---------- RAW DATA

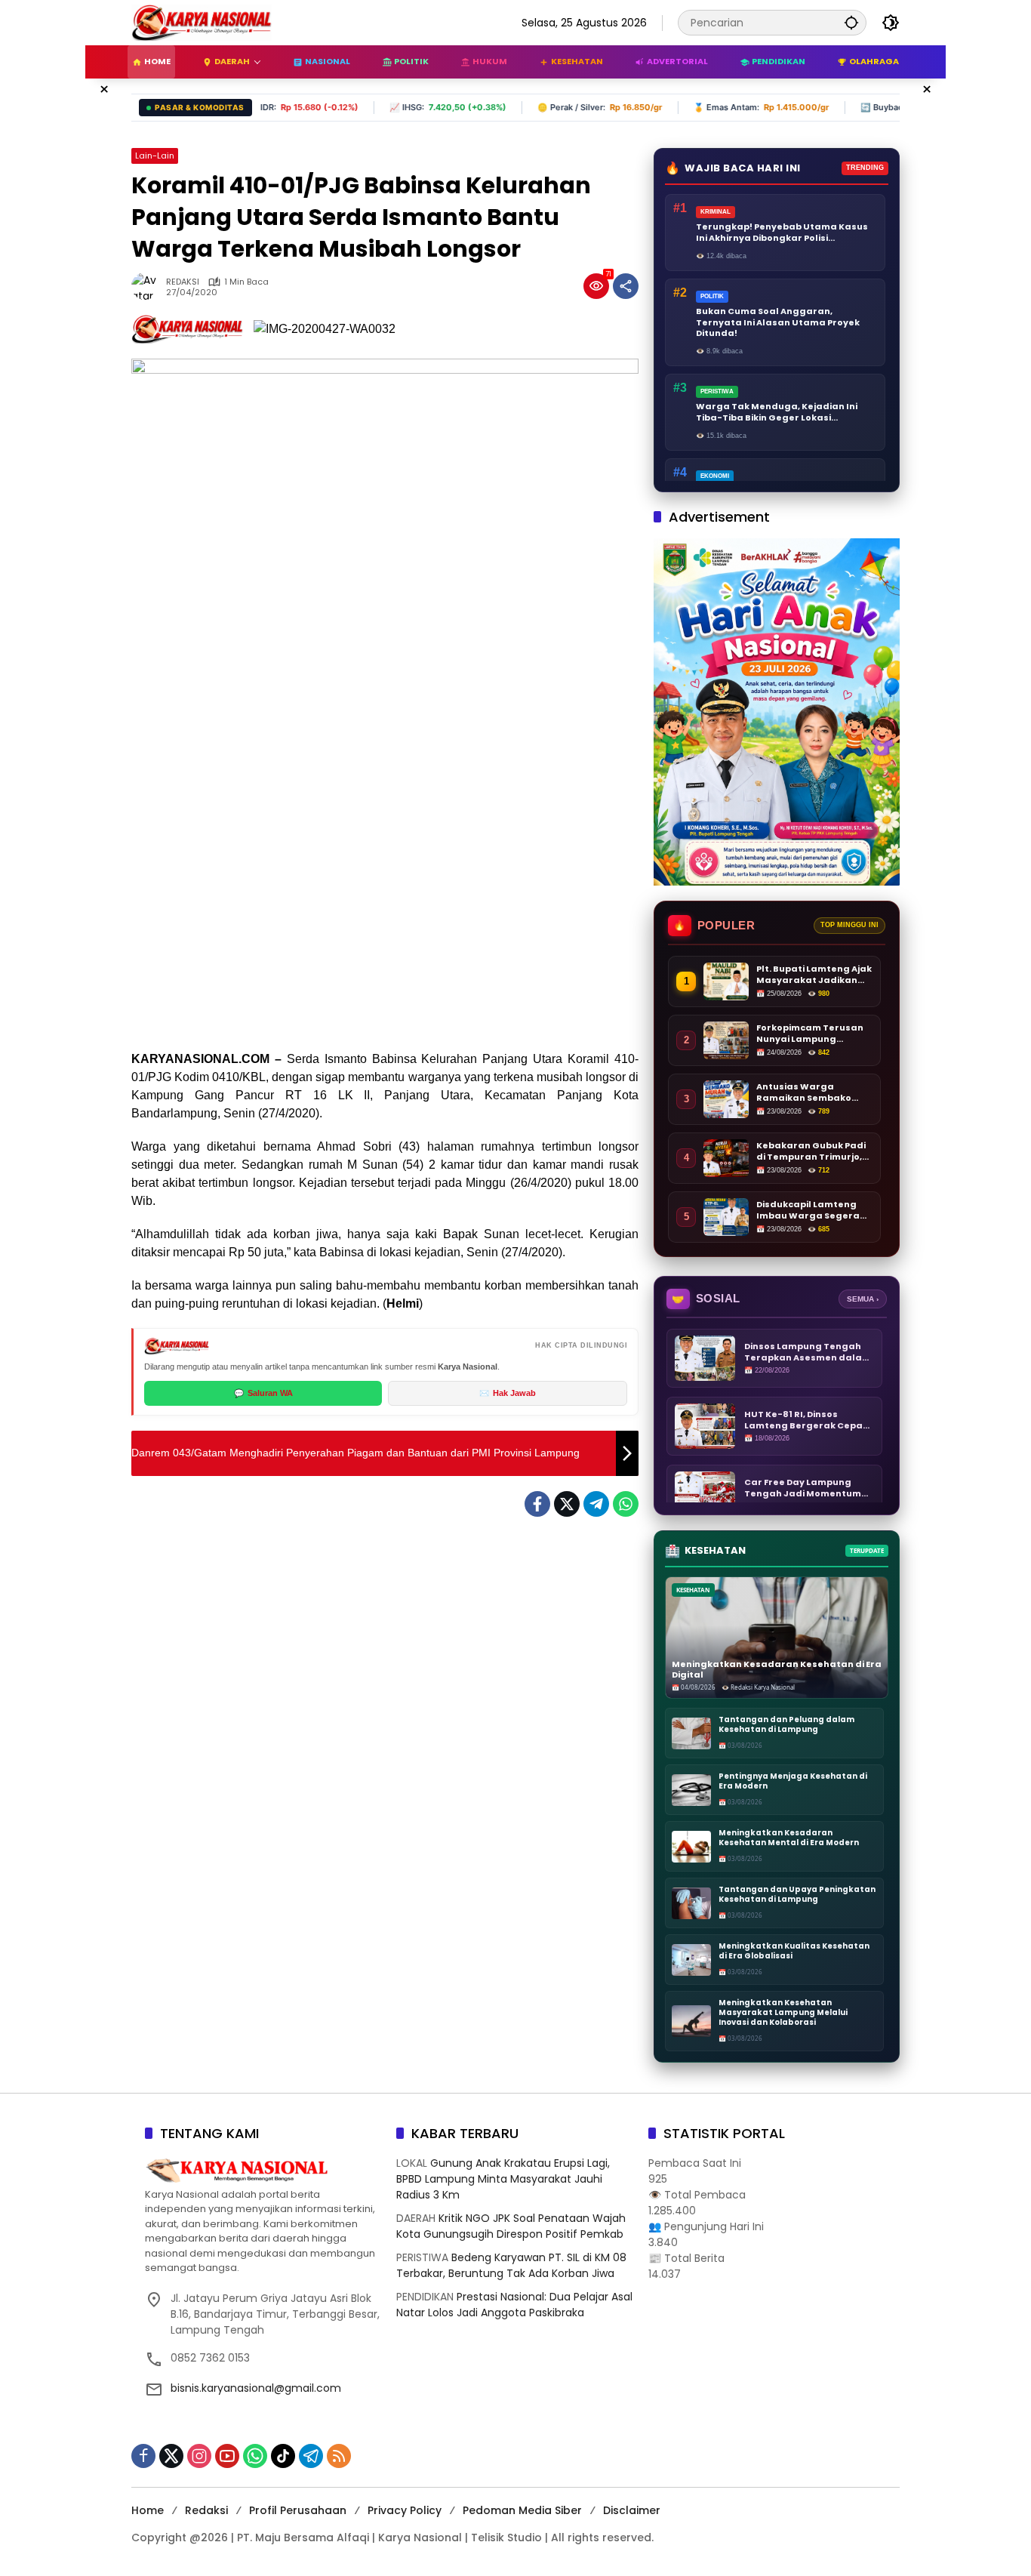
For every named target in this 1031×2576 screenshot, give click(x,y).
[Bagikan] (626, 286)
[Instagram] (199, 2456)
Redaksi (206, 2510)
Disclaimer (631, 2510)
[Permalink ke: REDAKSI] (148, 286)
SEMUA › (863, 1299)
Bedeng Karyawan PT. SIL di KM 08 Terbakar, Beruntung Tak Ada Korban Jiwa (511, 2265)
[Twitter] (567, 1504)
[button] (851, 22)
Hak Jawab (507, 1392)
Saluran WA (263, 1392)
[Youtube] (227, 2456)
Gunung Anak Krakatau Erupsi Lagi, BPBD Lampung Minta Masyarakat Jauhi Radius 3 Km (503, 2178)
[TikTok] (283, 2456)
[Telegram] (596, 1504)
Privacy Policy (405, 2510)
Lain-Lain (154, 155)
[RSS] (339, 2456)
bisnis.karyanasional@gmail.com (256, 2388)
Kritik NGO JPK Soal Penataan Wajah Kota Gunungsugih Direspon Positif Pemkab (511, 2226)
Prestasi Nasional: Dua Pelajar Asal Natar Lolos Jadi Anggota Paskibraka (514, 2304)
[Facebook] (537, 1504)
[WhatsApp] (626, 1504)
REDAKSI (182, 282)
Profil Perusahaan (297, 2510)
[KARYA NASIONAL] (201, 21)
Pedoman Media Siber (522, 2510)
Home (147, 2510)
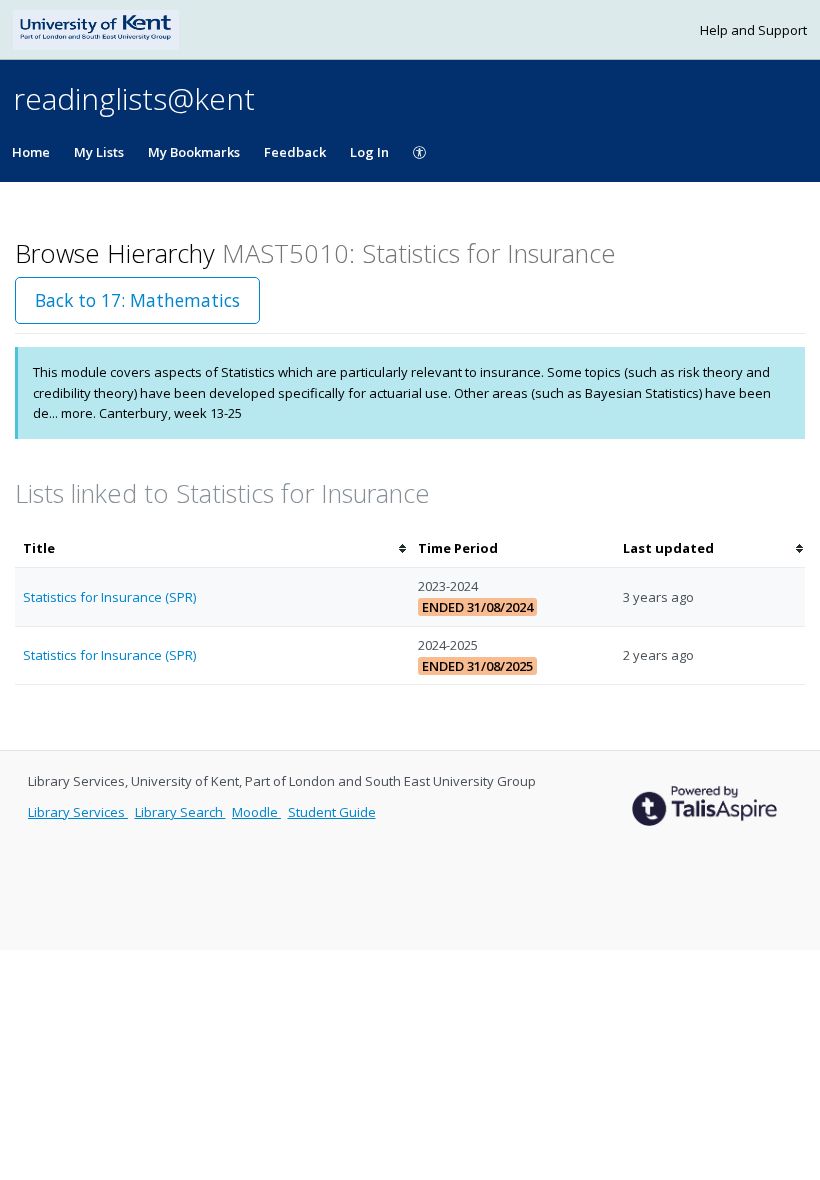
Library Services (78, 812)
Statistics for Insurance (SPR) (109, 597)
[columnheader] (212, 548)
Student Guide (332, 812)
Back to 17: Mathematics (137, 300)
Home (31, 152)
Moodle (256, 812)
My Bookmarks (194, 152)
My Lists (99, 152)
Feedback (295, 152)
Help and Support (753, 30)
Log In (369, 152)
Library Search (180, 812)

--------------------

* [TASK TO CARRY OUT]:
Repeat, exactly and only, the lines from the one containing "[Instagram] (199, 2456)" through the final line of the data, both ends included, leaving out any picture.

* [YOUR SOLUTION]:
[Instagram] (199, 2456)
Redaksi (206, 2510)
Disclaimer (631, 2510)
[Permalink ke: REDAKSI] (148, 286)
SEMUA › (863, 1299)
Bedeng Karyawan PT. SIL di KM 08 Terbakar, Beruntung Tak Ada Korban Jiwa (511, 2265)
[Twitter] (567, 1504)
[button] (851, 22)
Hak Jawab (507, 1392)
Saluran WA (263, 1392)
[Youtube] (227, 2456)
Gunung Anak Krakatau Erupsi Lagi, BPBD Lampung Minta Masyarakat Jauhi Radius 3 Km (503, 2178)
[TikTok] (283, 2456)
[Telegram] (596, 1504)
Privacy Policy (405, 2510)
Lain-Lain (154, 155)
[RSS] (339, 2456)
bisnis.karyanasional@gmail.com (256, 2388)
Kritik NGO JPK Soal Penataan Wajah Kota Gunungsugih Direspon Positif Pemkab (511, 2226)
Prestasi Nasional: Dua Pelajar Asal Natar Lolos Jadi Anggota Paskibraka (514, 2304)
[Facebook] (537, 1504)
[WhatsApp] (626, 1504)
REDAKSI (182, 282)
Profil Perusahaan (297, 2510)
[KARYA NASIONAL] (201, 21)
Pedoman Media Siber (522, 2510)
Home (147, 2510)
Library Services (78, 812)
Statistics for Insurance (SPR) (109, 597)
[columnheader] (212, 548)
Student Guide (332, 812)
Back to 17: Mathematics (137, 300)
Home (31, 152)
Moodle (256, 812)
My Bookmarks (194, 152)
My Lists (99, 152)
Feedback (295, 152)
Help and Support (753, 30)
Log In (369, 152)
Library Search (180, 812)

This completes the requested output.